Разумеется, в воображаемых сценах не кто иной, как я, обнаружил подлого убийцу и отдал его в руки правосудия, или в роковой схватке толкнул под хлебоуборочный комбайн. Но как ни ломал я голову, так и не сообразил, кому была бы выгодна смерть Рори. Мне приходило на ум, это может быть связано с «Вороньей дорогой» – подлый плагиатор задумал украсть идею будущего шедевра и убрать дядю Рори. Хотя вроде и красть было нечего. Наброски и стихи – на что тут можно позариться?

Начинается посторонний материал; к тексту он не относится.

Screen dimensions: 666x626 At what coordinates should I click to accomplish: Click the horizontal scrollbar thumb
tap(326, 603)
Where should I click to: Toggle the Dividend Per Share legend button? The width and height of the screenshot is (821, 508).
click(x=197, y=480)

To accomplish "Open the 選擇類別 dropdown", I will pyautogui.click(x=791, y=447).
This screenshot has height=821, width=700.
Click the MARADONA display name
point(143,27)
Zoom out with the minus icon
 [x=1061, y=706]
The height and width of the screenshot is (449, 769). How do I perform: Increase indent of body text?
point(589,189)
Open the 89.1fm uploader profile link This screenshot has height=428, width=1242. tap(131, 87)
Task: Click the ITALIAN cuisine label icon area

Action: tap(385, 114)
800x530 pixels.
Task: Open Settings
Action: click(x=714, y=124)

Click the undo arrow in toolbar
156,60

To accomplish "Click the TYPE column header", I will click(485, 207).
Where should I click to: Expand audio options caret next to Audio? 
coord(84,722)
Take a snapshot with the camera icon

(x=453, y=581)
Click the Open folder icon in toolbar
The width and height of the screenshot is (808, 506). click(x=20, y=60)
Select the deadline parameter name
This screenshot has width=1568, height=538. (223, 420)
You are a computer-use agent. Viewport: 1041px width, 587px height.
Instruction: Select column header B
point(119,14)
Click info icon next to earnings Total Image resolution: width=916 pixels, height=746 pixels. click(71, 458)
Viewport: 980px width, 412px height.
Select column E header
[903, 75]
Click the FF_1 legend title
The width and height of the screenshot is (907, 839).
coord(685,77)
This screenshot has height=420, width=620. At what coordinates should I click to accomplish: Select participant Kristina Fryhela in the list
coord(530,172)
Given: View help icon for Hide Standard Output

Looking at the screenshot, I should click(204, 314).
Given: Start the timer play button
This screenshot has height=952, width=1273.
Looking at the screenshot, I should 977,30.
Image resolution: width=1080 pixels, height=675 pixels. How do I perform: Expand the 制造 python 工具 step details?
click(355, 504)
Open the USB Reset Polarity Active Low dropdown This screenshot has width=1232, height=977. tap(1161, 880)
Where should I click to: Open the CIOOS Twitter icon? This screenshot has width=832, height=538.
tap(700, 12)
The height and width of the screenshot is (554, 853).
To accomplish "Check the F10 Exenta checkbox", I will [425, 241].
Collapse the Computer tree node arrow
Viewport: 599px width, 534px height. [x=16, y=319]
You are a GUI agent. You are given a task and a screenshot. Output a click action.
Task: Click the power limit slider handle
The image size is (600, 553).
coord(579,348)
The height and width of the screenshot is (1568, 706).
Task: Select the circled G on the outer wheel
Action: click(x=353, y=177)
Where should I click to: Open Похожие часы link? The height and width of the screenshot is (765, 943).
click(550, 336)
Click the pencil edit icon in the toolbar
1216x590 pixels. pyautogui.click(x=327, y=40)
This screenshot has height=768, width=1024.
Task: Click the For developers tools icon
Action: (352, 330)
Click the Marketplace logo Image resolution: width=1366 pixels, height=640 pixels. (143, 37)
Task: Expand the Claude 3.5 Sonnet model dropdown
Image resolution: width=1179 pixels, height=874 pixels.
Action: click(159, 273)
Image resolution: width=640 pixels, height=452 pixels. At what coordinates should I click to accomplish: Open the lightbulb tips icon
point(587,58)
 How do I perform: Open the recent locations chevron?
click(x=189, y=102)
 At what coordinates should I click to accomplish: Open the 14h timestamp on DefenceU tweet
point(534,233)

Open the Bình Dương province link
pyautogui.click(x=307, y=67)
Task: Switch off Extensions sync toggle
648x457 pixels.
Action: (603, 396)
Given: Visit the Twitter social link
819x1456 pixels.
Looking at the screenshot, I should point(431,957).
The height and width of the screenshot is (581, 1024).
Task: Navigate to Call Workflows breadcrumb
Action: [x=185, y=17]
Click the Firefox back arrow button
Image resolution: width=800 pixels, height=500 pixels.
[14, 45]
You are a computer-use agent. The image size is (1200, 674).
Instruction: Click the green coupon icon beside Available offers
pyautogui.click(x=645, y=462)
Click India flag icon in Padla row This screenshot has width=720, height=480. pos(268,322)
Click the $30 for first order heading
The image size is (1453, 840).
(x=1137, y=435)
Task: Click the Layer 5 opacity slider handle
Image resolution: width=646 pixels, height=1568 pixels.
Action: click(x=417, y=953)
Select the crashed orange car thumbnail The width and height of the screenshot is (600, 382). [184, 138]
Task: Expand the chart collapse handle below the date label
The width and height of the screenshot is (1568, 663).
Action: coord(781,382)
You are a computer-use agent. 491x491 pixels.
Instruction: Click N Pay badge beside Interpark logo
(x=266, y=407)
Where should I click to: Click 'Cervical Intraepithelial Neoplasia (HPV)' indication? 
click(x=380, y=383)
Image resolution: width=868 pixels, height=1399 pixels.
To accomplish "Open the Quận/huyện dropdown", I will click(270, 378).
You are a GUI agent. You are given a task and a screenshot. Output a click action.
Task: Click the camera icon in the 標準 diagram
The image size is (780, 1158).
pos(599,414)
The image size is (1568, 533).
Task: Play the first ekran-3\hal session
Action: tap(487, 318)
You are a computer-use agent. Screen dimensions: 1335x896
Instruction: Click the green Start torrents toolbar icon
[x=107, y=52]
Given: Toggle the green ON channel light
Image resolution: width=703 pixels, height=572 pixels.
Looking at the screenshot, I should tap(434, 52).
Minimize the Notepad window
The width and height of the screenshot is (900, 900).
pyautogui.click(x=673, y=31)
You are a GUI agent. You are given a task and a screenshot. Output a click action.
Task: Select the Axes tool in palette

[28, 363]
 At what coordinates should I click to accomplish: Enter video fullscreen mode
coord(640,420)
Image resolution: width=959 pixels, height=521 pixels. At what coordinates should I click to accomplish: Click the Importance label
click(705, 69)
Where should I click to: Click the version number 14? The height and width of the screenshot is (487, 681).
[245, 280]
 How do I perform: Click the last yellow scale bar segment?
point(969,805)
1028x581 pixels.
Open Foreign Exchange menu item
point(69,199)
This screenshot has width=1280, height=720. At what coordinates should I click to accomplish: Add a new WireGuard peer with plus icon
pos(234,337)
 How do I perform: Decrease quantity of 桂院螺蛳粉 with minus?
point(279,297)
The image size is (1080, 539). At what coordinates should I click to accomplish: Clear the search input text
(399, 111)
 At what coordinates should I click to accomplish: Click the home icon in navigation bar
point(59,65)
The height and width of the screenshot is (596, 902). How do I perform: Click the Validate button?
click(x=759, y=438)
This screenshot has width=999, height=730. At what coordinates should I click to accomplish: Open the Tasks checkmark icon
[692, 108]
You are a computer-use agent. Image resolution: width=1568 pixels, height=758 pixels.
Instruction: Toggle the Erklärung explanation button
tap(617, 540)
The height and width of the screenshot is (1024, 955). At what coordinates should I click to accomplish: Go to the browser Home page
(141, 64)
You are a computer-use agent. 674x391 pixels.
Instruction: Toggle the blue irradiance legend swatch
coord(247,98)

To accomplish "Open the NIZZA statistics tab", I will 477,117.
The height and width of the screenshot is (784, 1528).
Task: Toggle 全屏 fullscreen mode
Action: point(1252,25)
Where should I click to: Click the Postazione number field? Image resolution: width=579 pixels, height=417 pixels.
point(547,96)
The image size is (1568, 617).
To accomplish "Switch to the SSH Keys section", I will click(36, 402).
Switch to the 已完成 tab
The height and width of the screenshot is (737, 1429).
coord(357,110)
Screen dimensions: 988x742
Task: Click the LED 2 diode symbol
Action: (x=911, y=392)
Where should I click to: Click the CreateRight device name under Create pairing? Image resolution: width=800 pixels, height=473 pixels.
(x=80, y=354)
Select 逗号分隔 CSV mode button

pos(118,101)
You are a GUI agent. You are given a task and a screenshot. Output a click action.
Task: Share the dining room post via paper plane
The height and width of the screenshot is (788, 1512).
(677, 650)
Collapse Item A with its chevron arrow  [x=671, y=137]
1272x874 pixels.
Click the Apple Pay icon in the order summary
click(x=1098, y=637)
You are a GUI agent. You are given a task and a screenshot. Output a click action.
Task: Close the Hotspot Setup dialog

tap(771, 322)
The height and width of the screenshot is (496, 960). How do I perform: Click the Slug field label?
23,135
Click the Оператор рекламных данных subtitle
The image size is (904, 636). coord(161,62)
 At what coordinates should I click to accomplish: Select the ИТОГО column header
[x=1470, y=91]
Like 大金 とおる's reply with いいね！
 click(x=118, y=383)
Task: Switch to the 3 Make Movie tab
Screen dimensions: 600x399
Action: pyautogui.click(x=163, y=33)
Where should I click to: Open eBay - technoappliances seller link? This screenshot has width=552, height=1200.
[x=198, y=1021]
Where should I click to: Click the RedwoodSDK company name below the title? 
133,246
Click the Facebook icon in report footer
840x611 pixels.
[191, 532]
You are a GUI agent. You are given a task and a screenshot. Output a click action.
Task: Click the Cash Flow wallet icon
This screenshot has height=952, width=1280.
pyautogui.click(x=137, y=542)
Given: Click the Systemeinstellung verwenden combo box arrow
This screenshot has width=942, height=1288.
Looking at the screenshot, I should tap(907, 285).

Я встал на молчаливом бетонном блоке и стряхнул пыль с рук. Рассеивающиеся облака приобрели цвет спекшейся крови, даже с фиолетовым оттенком. Проглядывали все новые звезды. Розовел и поблескивал инверсионный след – в Америку летел самолет. Я взглянул на часы: пора. Маме я сказал, что погуляю часок-другой и вернусь к ужину. Мы ждали в гости Льюиса и Верити – они прилетели из Лондона, где работал Льюис, и собирались в Глазго взять такси. К моему возвращению они, наверное, уже приедут.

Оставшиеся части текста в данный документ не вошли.